-------- Records shown
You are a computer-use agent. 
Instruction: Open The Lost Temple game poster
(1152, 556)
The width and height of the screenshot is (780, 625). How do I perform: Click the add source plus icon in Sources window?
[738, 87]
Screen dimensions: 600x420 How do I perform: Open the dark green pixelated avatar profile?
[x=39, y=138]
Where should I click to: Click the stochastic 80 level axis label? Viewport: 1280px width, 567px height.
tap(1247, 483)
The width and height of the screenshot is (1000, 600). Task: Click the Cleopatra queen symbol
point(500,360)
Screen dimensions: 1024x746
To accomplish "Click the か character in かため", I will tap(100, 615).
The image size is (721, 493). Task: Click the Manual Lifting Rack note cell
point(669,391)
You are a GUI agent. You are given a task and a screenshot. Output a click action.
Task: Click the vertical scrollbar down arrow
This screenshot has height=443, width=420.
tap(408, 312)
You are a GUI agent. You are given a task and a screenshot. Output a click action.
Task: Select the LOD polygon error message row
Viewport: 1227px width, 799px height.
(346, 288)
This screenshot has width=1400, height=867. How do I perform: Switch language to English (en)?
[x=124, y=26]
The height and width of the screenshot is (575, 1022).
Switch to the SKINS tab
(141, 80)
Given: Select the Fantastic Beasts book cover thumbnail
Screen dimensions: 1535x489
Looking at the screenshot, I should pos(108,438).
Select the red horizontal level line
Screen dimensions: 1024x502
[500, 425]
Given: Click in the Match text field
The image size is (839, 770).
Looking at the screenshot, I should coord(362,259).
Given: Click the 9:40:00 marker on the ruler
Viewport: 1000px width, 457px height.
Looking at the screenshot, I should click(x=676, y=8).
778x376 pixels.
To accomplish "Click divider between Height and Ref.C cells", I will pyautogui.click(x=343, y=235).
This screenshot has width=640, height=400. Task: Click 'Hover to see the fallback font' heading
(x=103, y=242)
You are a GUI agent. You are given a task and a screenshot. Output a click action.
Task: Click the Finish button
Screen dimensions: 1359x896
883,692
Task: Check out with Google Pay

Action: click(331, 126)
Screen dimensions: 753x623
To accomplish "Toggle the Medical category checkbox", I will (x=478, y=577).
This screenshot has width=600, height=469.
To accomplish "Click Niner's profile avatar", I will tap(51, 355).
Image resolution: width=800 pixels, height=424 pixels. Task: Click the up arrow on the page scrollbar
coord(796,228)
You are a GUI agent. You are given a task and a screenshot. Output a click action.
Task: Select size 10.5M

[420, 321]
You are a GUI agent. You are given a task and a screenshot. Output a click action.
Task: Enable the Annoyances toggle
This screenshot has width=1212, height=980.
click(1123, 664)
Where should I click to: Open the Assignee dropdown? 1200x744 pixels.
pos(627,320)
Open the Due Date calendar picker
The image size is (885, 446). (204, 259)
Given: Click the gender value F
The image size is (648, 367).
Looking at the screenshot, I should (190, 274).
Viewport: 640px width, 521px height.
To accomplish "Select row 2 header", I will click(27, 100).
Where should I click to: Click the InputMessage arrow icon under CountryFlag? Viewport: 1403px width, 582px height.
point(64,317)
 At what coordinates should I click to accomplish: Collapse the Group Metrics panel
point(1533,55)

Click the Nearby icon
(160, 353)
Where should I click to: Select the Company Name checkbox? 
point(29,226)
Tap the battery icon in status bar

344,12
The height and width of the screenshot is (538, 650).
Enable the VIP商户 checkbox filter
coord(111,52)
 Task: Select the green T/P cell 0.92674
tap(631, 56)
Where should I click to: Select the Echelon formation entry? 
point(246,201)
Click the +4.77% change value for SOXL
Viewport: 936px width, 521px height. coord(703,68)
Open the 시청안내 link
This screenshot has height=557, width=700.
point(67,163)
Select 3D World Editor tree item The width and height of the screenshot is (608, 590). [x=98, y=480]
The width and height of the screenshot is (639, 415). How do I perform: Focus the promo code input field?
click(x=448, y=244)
----------------
__Exercise objective__
The output should be exactly the lines above from the line containing "Task: Enable the Annoyances toggle" to the line containing "The height and width of the screenshot is (538, 650).", inclusive, with no other lines.

__Answer box__
Task: Enable the Annoyances toggle
This screenshot has width=1212, height=980.
click(1123, 664)
Where should I click to: Open the Assignee dropdown? 1200x744 pixels.
pos(627,320)
Open the Due Date calendar picker
The image size is (885, 446). (204, 259)
Given: Click the gender value F
The image size is (648, 367).
Looking at the screenshot, I should (190, 274).
Viewport: 640px width, 521px height.
To accomplish "Select row 2 header", I will click(27, 100).
Where should I click to: Click the InputMessage arrow icon under CountryFlag? Viewport: 1403px width, 582px height.
point(64,317)
 At what coordinates should I click to accomplish: Collapse the Group Metrics panel
point(1533,55)

Click the Nearby icon
(160, 353)
Where should I click to: Select the Company Name checkbox? 
point(29,226)
Tap the battery icon in status bar

344,12
The height and width of the screenshot is (538, 650).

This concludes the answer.